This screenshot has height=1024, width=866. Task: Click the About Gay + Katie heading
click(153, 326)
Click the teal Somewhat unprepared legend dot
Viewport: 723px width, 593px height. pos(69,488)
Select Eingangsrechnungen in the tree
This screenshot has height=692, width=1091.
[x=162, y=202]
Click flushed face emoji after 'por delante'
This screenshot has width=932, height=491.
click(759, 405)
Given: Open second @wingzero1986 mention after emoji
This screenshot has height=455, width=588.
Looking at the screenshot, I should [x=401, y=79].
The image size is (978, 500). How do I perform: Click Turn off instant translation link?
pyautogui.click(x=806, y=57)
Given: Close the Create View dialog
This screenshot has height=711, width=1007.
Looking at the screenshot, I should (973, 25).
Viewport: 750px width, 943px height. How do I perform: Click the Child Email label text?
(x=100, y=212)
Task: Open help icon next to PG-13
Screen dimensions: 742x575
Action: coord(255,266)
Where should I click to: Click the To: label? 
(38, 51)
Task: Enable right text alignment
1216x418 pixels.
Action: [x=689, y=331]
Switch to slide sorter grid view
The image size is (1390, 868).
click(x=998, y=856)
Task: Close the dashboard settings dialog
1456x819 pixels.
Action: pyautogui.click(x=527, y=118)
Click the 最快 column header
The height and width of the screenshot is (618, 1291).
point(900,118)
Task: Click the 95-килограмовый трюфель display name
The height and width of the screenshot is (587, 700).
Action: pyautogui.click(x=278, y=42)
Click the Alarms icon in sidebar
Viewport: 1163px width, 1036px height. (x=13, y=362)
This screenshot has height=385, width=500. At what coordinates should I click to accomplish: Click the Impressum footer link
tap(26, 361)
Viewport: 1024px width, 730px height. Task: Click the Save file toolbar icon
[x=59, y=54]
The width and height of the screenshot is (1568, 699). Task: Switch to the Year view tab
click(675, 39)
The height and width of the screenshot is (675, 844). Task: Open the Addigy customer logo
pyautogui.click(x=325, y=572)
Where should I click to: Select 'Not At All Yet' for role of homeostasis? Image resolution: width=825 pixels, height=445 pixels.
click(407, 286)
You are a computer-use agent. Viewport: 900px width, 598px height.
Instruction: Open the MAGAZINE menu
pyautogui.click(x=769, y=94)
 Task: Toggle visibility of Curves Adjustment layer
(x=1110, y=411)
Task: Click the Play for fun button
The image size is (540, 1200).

* * * * * * * * *

> Work instructions
Reproduce the data from the line with "Where should I click to: Click" up to and including the line with "Viewport: 1163px width, 1036px", keeping every line identical.

> Final result
Where should I click to: Click the To: label? 
(38, 51)
Task: Enable right text alignment
1216x418 pixels.
Action: [x=689, y=331]
Switch to slide sorter grid view
The image size is (1390, 868).
click(x=998, y=856)
Task: Close the dashboard settings dialog
1456x819 pixels.
Action: pyautogui.click(x=527, y=118)
Click the 最快 column header
The height and width of the screenshot is (618, 1291).
point(900,118)
Task: Click the 95-килограмовый трюфель display name
The height and width of the screenshot is (587, 700).
Action: pyautogui.click(x=278, y=42)
Click the Alarms icon in sidebar
Viewport: 1163px width, 1036px height. (x=13, y=362)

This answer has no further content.